The problem
With the line that contains "Task: Click the Matcha Slush $5.95 price" as the final line, return every line from the start of the data below exactly.

Data in this exercise
* * * *

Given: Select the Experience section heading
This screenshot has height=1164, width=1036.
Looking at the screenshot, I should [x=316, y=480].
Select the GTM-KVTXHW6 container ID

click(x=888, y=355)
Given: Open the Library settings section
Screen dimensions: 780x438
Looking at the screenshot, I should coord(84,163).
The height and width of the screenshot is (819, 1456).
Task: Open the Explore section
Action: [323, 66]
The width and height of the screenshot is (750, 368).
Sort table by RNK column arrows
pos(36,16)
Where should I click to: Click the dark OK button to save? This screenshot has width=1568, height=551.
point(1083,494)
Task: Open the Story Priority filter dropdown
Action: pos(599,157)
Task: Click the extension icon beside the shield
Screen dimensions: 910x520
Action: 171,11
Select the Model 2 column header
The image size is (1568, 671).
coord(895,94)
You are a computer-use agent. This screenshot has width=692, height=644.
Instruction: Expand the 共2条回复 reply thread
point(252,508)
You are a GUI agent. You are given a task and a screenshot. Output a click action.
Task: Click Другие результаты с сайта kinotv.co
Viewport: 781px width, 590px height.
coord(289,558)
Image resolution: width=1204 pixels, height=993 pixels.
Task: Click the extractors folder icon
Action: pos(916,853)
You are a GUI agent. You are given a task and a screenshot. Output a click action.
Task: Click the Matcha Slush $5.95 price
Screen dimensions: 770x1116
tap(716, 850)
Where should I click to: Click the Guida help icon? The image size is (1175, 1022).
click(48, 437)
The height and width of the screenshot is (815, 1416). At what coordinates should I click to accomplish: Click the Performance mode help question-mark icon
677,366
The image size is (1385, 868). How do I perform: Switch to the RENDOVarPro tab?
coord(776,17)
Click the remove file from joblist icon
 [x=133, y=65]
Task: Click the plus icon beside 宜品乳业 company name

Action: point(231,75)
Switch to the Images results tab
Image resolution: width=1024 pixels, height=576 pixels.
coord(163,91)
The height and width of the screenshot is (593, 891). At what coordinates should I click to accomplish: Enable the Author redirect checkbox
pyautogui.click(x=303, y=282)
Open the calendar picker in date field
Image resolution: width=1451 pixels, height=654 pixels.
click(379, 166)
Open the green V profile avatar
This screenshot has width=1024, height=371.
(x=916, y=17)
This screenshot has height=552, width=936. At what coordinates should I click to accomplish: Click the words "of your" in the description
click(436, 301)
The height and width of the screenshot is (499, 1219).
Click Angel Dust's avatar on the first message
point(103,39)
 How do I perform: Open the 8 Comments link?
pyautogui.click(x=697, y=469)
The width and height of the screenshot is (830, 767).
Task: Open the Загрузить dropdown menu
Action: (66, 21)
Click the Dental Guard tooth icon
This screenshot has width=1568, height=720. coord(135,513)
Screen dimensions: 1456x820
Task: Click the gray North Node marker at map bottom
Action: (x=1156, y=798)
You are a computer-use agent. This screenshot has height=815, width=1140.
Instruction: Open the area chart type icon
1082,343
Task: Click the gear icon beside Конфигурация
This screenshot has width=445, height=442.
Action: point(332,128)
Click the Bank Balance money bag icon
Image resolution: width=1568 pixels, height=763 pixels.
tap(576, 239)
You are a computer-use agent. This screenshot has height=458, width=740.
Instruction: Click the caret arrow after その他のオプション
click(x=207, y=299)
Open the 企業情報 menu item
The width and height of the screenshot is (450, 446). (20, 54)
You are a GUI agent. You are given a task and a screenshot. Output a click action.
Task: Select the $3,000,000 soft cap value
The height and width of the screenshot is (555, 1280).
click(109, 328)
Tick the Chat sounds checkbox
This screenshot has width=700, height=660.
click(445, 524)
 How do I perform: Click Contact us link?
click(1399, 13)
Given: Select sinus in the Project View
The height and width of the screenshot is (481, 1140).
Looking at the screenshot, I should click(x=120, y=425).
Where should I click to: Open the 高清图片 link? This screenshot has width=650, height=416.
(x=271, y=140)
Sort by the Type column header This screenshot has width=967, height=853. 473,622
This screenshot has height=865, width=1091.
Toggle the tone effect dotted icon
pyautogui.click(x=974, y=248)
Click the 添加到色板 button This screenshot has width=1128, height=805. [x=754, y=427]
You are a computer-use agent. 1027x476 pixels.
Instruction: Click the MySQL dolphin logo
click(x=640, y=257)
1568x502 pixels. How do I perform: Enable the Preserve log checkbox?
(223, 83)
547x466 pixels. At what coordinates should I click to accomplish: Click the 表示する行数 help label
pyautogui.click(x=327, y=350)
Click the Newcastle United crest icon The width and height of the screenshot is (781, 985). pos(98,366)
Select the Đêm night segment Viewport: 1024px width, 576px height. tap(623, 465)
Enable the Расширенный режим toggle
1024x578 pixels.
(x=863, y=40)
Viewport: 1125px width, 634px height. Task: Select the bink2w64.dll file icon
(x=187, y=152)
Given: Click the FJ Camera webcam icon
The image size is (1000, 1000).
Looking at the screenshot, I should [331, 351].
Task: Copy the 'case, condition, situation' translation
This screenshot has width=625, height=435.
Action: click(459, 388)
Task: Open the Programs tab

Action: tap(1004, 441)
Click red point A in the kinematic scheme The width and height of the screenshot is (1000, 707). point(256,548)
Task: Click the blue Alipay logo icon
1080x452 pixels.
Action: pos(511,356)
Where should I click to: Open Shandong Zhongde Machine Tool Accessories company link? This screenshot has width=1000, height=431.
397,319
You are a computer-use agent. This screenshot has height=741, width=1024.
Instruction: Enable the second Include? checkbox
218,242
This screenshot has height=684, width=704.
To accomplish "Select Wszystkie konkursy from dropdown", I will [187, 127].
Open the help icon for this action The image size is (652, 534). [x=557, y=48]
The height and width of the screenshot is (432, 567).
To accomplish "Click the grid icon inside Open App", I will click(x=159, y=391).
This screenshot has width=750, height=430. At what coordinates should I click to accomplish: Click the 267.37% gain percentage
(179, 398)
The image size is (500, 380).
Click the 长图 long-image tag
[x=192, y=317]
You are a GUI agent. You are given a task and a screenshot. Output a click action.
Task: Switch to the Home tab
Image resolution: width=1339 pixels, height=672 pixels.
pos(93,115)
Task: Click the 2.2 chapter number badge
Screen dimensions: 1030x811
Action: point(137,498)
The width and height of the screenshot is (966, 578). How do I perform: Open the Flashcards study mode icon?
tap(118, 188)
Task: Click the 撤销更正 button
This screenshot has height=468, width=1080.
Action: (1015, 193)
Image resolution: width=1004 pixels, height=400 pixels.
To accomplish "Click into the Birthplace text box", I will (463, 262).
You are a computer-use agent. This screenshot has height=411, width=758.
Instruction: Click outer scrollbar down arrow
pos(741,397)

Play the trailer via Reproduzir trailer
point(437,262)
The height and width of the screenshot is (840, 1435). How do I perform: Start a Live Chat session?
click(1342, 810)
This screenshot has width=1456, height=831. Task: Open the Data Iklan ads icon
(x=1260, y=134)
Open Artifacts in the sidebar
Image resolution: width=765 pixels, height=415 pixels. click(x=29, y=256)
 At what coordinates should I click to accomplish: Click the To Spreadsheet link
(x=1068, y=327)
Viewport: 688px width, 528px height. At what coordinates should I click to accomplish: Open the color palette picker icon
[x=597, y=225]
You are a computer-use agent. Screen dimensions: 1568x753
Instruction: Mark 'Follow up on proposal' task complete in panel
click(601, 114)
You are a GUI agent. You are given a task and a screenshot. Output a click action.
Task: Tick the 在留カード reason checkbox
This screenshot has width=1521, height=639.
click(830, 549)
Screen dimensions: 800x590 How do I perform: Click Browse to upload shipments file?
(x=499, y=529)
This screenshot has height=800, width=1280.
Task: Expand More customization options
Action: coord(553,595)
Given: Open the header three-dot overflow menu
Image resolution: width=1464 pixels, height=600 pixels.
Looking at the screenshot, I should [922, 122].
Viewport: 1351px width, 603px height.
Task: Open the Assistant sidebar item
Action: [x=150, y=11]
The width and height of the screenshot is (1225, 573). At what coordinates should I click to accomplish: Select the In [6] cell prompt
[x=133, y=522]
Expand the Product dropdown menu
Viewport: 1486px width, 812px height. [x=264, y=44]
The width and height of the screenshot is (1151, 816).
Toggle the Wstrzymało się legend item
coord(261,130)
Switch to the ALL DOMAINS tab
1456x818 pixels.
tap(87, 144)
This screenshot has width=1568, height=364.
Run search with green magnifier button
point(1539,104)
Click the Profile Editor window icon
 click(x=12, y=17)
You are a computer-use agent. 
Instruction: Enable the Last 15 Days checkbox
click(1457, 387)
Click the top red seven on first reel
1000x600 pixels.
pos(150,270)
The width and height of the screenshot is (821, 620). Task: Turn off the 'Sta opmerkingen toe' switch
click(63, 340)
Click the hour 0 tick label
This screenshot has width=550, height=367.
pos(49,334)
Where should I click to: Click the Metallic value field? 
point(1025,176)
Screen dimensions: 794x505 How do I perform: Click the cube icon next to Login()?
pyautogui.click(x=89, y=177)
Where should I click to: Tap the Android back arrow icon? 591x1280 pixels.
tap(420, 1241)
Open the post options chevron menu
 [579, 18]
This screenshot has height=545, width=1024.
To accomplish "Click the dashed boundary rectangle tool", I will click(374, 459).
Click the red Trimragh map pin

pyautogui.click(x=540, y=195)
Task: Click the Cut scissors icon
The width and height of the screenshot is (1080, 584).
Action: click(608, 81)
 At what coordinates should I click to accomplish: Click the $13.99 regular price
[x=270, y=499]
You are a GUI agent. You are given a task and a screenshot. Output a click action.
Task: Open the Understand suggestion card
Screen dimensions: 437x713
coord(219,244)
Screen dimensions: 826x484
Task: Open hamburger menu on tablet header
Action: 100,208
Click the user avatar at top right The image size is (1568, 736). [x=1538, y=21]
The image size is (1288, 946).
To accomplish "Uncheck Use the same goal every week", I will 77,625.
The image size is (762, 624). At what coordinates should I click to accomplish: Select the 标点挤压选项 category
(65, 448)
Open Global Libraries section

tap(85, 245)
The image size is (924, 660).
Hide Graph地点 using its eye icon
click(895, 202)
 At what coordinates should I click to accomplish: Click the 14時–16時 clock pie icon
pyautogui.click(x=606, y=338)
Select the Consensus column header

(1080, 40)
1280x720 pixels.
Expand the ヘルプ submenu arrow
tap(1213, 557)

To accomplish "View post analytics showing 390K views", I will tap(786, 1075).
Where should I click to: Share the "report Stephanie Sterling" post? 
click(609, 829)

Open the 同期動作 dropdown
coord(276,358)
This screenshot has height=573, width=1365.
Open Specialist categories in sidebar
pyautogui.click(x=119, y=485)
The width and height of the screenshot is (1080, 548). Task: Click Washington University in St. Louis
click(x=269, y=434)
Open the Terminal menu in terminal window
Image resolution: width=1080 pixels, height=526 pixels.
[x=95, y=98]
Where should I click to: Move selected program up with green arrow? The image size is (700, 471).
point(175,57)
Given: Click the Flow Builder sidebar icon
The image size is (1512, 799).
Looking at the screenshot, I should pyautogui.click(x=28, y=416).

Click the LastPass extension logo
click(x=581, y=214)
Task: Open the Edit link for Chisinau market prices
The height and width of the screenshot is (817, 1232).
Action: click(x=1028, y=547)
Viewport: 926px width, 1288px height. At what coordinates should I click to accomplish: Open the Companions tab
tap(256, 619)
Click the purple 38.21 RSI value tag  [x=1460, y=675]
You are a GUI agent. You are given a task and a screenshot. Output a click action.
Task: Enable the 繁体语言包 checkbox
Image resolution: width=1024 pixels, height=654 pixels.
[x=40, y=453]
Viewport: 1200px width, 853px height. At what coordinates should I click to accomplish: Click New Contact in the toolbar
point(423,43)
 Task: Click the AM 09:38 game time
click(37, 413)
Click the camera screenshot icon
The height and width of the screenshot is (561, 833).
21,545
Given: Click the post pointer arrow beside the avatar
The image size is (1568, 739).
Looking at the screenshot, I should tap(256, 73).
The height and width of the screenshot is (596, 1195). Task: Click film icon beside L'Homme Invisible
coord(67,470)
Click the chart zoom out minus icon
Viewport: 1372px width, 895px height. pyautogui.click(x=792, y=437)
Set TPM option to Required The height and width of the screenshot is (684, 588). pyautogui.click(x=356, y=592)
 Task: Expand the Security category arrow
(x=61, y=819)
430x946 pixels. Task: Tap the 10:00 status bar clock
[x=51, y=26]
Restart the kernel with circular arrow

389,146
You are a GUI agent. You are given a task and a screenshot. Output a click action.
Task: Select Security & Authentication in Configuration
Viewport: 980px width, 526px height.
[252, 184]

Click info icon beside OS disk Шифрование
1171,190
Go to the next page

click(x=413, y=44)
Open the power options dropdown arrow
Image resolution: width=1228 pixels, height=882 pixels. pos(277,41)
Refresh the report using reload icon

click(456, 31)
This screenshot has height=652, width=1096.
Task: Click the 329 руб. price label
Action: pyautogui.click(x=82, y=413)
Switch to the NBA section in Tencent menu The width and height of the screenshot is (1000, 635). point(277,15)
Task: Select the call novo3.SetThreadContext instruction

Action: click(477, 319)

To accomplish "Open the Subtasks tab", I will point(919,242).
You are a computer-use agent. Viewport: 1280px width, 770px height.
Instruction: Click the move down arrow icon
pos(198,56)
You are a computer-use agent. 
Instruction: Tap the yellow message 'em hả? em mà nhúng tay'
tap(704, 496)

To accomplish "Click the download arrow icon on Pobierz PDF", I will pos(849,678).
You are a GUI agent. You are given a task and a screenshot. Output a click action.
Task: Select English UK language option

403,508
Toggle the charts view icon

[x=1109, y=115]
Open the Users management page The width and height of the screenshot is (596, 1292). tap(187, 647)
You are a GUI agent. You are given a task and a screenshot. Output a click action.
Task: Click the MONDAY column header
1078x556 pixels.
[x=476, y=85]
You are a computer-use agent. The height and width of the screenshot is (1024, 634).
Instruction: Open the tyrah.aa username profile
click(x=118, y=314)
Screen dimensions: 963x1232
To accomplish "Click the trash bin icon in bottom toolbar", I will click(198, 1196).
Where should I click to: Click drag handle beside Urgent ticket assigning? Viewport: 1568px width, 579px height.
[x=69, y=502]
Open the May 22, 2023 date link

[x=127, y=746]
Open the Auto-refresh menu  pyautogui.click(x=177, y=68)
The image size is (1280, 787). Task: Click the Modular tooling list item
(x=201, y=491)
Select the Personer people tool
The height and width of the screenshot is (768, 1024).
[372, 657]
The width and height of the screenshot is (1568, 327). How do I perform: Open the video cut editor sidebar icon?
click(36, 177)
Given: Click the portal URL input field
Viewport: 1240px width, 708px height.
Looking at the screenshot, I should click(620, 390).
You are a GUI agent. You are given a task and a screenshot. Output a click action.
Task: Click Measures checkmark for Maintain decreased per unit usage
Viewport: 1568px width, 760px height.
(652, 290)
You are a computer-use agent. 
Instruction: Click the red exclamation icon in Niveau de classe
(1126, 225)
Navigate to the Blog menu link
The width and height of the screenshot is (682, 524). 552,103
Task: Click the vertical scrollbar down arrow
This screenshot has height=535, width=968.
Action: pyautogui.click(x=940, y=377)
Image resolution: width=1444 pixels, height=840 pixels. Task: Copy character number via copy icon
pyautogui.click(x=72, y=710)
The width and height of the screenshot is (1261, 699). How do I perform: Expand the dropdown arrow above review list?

* * * *

Output of the exercise
Given: Select the Experience section heading
This screenshot has height=1164, width=1036.
Looking at the screenshot, I should [x=316, y=480].
Select the GTM-KVTXHW6 container ID

click(x=888, y=355)
Given: Open the Library settings section
Screen dimensions: 780x438
Looking at the screenshot, I should coord(84,163).
The height and width of the screenshot is (819, 1456).
Task: Open the Explore section
Action: [323, 66]
The width and height of the screenshot is (750, 368).
Sort table by RNK column arrows
pos(36,16)
Where should I click to: Click the dark OK button to save? This screenshot has width=1568, height=551.
point(1083,494)
Task: Open the Story Priority filter dropdown
Action: pos(599,157)
Task: Click the extension icon beside the shield
Screen dimensions: 910x520
Action: 171,11
Select the Model 2 column header
The image size is (1568, 671).
coord(895,94)
You are a computer-use agent. This screenshot has width=692, height=644.
Instruction: Expand the 共2条回复 reply thread
point(252,508)
You are a GUI agent. You are given a task and a screenshot. Output a click action.
Task: Click Другие результаты с сайта kinotv.co
Viewport: 781px width, 590px height.
coord(289,558)
Image resolution: width=1204 pixels, height=993 pixels.
Task: Click the extractors folder icon
Action: pos(916,853)
You are a GUI agent. You are given a task and a screenshot. Output a click action.
Task: Click the Matcha Slush $5.95 price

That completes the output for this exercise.